Long Audio Aligner Landed in Trunk

After three years of development we have finally merged an aligner for long audio files into trunk. The aligner takes audio file and corresponding text and dumps timestamps for every word in the audio. This functionality is useful for processing of the transcribed files like podcasts with further applications like better support for audio editing or for automatic subtitle syncronization. Another important application is acoustic model training, with a new feature you can easily collect databases of thousand hours for your native language with the data from the Internet like news broadcasts, podcasts and audio books. With that new feature we expect the list of supported languages will grow very fast.

To access new feature checkout sphinx4 from subversion or from our new repository on Github http://github.com/cmusphinx/sphinx4 and build code with maven with “mvn install”

For the best accuracy download En-US generic acoustic model from downloads as well as g2p model for US English.

Then run the alignment

java -cp sphinx4-samples/target/sphinx4-samples-1.0-SNAPSHOT-jar-with-dependencies.jar \
edu.cmu.sphinx.demo.aligner.AlignerDemo file.wav file.txt en-us-generic \
cmudict-5prealpha.dict cmudict-5prealpha.fst.ser

The result will look like this:

+ of                        [10110:10180]
  there                     [11470:11580]
  are                       [11670:11710]
- missing

Where + denotes inserted word and – is for missing word. Numbers are times in milliseconds.

Please remember that input file must be 16khz 16bit mono. Text must be preprocessed, the algorithm doesn’t handle numbers yet.

The work on long alignment started during 2011 GSoC project with proposal from Bhiksha Raj and James Baker. Apurv Tiwari made a lot of progress on it, however, we were not able to produce a robust algorithm for alignment. It still failed on too many cases and failures were critical. Finally we changed algorithm to multipass decoding and it started to work better and survive gracefully in case of errors in transcription. Alexander Solovets was responsible for the implementation. Still, the algorithm doesn’t handle some important tokens like numbers or abbreviations and the speed requires improvement, however, the algorithm is useful already so we can proceed with further steps of model training. We hope to improve the situation in near future.

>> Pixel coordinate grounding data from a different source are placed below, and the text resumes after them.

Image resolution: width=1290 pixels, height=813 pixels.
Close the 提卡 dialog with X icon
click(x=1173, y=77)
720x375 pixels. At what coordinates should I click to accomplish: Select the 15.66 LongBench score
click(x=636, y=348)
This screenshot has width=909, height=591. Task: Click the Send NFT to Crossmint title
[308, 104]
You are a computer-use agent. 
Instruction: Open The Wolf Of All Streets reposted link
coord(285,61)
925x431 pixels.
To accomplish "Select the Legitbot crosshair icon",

3 Responses to “Long Audio Aligner Landed in Trunk”

  1. Ragini Mankad says:


    Awesome work, guys. I experimented with the Long Audio Aligner and it works great. Gives me accurate results in most of the case, wonderful :)

    However, the execution time is very long.

    It takes around 30 min for my 3 min audio to get results. 30 min are considered okay? If i am doing something wrong, can you please point it out. My audio files would always be in between 2-10 minutes, 16bit mono 16000 little endian. My JVM is alloted 1GB of space and i have total 3GB of ram on a Intel Core 2 Duo CPU 1.67Ghz.

    It would really be great if i can get the 3 min audio to get processed in 5 to 10 min.

    Please suggest.


  2. Dmytro says:

    Can it be used to force-align transcripts, i.e. finding the best alternative over pronounciation variants, like sphinx3_align?

  3. admin says:

    No, it has different purpose